**WHAT TO PRODUCE:**
After finding the line that contains "Instruction: Expand the More", reproduce it and each line below it through the end of the listing, exactly, with nothing added.

**TASK INPUT:**
= = = = =

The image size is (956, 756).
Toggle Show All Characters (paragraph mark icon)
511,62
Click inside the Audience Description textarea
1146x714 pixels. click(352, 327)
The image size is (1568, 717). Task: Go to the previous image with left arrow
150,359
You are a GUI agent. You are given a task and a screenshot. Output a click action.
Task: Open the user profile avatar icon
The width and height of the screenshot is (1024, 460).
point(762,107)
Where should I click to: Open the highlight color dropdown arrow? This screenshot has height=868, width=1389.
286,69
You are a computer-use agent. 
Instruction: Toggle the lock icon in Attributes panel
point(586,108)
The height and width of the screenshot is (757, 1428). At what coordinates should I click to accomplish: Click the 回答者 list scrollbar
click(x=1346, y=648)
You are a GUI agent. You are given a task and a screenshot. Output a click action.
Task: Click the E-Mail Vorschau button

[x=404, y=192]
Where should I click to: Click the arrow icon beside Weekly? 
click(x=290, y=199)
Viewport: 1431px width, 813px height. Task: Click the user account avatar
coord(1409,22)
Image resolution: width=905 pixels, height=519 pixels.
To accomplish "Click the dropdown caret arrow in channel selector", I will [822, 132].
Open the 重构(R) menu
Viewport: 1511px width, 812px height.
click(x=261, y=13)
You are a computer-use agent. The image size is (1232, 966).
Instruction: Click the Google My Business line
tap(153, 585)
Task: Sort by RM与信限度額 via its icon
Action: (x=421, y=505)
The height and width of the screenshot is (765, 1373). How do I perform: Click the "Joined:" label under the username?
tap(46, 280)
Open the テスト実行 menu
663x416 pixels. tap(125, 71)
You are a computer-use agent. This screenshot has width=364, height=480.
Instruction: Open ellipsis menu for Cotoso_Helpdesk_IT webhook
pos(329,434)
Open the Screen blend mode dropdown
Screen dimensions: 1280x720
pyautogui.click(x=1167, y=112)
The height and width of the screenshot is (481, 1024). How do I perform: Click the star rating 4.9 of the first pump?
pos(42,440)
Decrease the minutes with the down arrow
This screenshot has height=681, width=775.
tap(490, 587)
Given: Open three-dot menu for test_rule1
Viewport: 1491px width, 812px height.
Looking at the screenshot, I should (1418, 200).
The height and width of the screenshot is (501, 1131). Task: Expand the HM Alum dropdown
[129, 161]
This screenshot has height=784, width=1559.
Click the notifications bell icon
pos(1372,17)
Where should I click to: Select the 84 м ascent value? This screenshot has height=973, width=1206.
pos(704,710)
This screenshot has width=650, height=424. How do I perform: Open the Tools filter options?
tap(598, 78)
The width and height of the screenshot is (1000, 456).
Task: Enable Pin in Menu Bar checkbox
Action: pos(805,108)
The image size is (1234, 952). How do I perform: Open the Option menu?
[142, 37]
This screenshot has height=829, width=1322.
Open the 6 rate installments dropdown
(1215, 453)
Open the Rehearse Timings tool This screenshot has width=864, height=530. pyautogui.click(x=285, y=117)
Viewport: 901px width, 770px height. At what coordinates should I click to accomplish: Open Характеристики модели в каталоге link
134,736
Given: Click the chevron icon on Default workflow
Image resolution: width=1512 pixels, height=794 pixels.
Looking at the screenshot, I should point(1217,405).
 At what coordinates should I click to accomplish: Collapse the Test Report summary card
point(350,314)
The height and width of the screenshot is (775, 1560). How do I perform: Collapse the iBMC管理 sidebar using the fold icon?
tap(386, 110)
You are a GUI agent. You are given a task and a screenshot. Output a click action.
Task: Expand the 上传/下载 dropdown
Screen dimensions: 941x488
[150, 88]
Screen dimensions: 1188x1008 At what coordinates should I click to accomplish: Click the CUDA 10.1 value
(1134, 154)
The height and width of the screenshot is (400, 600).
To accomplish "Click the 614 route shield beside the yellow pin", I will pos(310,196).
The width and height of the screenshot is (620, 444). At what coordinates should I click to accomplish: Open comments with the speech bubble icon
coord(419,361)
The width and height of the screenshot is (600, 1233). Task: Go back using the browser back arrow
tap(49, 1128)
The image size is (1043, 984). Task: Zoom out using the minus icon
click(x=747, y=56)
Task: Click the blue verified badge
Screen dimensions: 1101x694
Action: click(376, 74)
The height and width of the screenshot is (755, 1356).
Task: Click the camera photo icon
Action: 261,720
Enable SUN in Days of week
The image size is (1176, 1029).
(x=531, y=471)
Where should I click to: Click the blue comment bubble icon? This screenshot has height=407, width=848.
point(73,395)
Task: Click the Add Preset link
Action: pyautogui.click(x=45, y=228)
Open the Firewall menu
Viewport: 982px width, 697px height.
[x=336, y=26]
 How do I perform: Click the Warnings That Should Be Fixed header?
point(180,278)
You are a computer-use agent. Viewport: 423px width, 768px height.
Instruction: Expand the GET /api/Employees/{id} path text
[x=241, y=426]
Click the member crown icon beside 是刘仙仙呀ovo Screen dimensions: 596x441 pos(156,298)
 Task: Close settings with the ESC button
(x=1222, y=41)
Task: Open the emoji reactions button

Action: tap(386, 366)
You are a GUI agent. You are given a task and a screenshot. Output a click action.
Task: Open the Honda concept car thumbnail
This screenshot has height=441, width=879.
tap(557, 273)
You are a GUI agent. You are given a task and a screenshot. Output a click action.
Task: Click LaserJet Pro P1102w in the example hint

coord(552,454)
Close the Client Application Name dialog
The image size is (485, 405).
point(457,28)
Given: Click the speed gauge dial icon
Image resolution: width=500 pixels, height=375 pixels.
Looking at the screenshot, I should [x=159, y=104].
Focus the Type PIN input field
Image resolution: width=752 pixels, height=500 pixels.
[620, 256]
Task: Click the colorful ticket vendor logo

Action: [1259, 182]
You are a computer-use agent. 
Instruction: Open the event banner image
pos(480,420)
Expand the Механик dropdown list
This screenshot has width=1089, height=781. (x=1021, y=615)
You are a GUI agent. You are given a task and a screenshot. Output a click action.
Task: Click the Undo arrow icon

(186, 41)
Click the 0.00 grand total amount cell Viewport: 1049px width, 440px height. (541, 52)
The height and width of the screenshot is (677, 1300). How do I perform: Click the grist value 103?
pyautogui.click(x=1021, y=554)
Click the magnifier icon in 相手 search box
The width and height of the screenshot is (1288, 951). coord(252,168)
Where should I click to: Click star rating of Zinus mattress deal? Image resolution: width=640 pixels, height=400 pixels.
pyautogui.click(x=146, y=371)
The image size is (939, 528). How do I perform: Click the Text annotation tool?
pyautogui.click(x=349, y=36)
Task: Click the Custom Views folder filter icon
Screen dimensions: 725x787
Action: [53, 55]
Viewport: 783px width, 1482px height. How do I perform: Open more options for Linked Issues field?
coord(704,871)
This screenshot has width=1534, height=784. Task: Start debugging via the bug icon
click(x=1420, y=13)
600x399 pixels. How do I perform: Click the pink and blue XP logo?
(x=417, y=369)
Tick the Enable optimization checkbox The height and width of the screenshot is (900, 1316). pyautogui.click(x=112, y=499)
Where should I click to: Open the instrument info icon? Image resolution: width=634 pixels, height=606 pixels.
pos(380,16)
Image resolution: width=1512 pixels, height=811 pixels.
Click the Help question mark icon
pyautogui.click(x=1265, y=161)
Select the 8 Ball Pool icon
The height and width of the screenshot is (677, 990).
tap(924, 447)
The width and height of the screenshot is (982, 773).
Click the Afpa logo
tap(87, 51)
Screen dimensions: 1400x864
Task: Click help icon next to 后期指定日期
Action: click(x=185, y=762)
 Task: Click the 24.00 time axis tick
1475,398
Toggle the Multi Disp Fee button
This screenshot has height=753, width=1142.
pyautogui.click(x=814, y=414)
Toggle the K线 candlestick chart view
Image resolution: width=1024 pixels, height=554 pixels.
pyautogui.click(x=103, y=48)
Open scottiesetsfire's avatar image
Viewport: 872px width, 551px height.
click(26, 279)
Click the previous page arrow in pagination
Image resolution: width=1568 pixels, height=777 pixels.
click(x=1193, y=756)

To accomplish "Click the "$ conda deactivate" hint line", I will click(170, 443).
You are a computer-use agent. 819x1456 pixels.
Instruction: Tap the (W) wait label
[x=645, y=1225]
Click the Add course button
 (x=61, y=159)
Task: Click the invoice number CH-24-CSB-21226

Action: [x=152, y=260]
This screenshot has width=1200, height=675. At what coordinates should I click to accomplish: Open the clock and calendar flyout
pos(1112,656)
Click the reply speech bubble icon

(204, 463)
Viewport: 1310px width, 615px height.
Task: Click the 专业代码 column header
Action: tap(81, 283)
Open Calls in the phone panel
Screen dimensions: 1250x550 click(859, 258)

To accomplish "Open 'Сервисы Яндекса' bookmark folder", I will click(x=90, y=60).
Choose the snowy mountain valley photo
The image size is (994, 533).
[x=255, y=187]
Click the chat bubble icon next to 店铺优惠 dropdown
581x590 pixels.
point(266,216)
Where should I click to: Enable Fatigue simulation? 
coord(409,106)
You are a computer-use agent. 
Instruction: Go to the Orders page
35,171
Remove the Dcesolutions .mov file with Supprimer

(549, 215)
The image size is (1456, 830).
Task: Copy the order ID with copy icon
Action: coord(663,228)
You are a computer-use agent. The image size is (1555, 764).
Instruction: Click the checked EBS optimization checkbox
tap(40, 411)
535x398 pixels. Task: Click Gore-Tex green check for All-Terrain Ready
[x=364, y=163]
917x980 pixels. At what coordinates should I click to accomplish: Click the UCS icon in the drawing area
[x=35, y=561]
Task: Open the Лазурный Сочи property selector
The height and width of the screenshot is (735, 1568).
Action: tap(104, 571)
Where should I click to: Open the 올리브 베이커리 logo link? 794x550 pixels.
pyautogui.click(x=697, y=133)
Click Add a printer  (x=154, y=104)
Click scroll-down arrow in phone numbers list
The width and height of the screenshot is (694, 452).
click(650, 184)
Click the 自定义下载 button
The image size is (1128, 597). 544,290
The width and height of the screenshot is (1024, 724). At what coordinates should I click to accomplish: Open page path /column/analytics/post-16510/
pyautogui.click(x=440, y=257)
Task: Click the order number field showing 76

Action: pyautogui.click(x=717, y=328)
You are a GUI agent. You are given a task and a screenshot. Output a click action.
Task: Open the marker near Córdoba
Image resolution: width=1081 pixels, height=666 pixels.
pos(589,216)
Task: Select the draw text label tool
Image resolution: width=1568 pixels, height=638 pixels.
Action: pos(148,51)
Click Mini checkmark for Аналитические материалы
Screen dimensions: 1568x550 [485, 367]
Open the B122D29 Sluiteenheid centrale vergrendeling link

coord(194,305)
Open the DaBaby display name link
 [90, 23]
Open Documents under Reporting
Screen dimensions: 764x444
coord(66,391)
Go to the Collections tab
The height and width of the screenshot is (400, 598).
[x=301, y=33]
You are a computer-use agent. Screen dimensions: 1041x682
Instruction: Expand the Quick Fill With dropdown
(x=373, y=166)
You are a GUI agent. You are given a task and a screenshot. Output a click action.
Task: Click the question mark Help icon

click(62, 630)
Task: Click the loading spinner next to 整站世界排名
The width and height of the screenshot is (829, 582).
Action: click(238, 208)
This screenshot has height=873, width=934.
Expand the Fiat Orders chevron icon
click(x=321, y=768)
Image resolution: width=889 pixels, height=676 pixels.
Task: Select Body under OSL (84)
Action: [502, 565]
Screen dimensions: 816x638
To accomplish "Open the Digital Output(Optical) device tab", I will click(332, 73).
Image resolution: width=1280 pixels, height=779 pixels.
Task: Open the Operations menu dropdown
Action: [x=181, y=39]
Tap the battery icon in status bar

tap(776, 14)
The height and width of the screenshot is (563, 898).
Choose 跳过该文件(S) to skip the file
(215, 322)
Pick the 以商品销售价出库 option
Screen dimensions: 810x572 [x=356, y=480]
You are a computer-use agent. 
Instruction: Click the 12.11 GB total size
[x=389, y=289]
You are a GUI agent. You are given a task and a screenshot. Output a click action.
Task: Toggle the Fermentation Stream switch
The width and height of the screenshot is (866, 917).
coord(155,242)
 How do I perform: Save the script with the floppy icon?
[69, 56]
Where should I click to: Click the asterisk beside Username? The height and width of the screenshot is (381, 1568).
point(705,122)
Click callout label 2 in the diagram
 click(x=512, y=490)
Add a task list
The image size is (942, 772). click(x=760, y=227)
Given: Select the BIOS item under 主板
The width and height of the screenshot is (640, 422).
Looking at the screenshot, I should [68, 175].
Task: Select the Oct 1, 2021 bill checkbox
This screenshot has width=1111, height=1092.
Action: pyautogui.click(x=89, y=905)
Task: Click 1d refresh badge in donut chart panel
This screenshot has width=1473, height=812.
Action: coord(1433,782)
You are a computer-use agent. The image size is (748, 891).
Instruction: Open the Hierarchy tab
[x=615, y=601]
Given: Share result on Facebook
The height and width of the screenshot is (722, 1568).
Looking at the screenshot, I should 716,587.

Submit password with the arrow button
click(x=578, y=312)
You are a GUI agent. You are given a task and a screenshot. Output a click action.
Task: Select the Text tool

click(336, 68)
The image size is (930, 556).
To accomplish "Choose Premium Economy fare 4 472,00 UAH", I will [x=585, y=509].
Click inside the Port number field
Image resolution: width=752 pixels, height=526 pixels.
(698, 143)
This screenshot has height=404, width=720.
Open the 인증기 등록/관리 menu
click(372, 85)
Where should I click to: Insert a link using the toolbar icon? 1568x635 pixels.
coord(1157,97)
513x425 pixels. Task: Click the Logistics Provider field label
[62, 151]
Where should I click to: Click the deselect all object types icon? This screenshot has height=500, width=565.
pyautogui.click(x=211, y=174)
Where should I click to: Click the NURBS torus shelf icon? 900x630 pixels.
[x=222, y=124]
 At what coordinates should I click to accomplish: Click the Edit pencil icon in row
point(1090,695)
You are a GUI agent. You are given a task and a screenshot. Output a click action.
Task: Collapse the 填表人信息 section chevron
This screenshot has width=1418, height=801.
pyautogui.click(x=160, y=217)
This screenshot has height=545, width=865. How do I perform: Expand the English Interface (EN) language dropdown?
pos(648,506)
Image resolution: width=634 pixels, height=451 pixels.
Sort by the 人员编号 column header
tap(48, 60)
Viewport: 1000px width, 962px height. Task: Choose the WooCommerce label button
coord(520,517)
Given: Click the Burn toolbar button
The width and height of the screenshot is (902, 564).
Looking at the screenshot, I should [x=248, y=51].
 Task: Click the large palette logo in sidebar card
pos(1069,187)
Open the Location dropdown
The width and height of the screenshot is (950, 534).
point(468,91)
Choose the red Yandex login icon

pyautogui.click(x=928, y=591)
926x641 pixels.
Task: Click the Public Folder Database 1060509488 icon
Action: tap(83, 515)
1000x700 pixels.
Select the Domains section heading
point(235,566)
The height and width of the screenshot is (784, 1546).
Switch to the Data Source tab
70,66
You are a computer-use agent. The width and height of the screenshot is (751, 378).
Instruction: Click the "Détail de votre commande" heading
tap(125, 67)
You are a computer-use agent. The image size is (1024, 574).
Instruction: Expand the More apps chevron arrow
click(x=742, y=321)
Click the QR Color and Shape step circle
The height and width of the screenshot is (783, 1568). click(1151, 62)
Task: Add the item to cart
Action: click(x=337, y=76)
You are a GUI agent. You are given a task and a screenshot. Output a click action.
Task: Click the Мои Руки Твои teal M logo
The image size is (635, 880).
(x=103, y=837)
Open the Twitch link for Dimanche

= = = = =

**YOUR RESPONSE:**
Instruction: Expand the More apps chevron arrow
click(x=742, y=321)
Click the QR Color and Shape step circle
The height and width of the screenshot is (783, 1568). click(1151, 62)
Task: Add the item to cart
Action: click(x=337, y=76)
You are a GUI agent. You are given a task and a screenshot. Output a click action.
Task: Click the Мои Руки Твои teal M logo
The image size is (635, 880).
(x=103, y=837)
Open the Twitch link for Dimanche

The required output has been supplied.